The American Autumn - Do You Like Me? Yes/No/Maybe
Record Label: Self-released
Release Date: December 1, 2009
Do You Like Me? Yes/No/Maybe asks listeners a simple question about Chicago band The American Autumn. The answer, though, is not as simple because the record has its good and bad moments. While the instrumentals are consistently good throughout, almost all of the songs tend to either drag on too long or blend together. After all, pop-punk music is a genre where differentiating oneself from the pack is no easy feat, and consequently the record may feel like just another generic release. Looking closer, however, Chris Marcanti (vocals/guitar), Dave Schwantes (guitar/piano/backing vocals), Josh Marcanti (bass/acoustic guitar/vocals), and Dane Erbach (drums/tambourine) display genuine skill at crafting catchy tunes, and that skill is likely to improve even more over time.
“Can’t Win ‘Em All” starts off the record with hand claps and upbeat guitar strumming. The verses are memorable and the bouncy chorus features fun lyrics like “I’ll say that I was never wrong/you’ll say you knew it all along.” Much like the rest of the record, though, the vocals are subpar. Next up is “North and Damen,” with a chorus sure to get heads bobbing and a bridge making it impossible to not jump up and down. “This One’s For You” is a prime example of a song dragging on for too long even though the instrumentals are strong. The attempted melodies and harmonies, though, just fall flat, making the song quite forgettable. “You’re So Speechless” showcases a much better vocal performance and it would be an excellent track if it just ended naturally before the three minute mark.

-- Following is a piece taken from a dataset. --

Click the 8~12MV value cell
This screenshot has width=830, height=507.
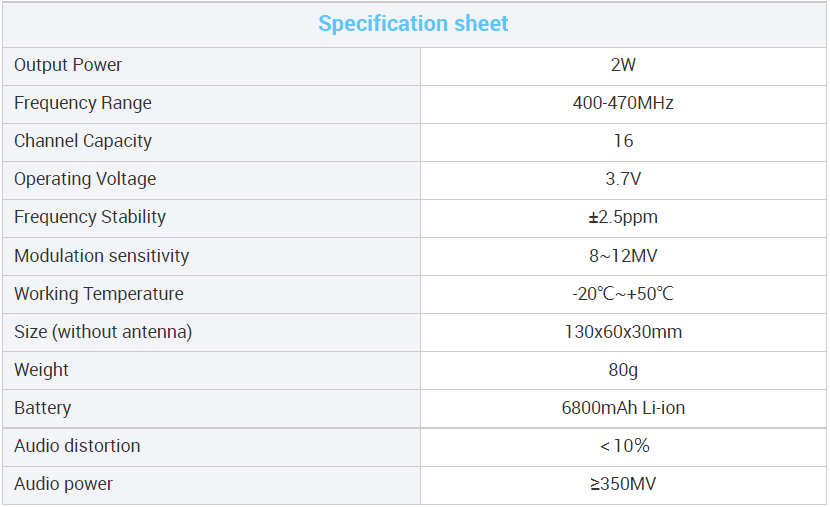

“Bombshells” is the best track on the record, home to a slower, melodic opening that transitions into a fist-pumping chorus while the lyrics revolve around change and disaster. Up next is “She Likes the Radio,” a track that has strong potential but ultimately comes up short because of the way that the chorus falls flat after such catchy verses. The vocals on “Farewell June” leave much to be desired, but instrumentally, the quality is high yet again. Closing out the record is “Sunrise through Tattered Blinds, which enters a new ballad territory for the band. While the chorus does not deliver like it should, this tale of love is still home to good verses and instrumentals. At almost eight minutes long, though, it goes past its expiration date.
So, there are plenty of things that these guys need to improve on, but several of the songs do have their shining moments deserving of recognition. Now, do I like you, The American Autumn? Honestly, I do. As you mature and progress in your musical journey, I expect to like you more. If you can take the time to differentiate yourselves from the overly populated world of pop-punk music on your next release, there will certainly be a great number of people answering “Yes” to the question that this record poses.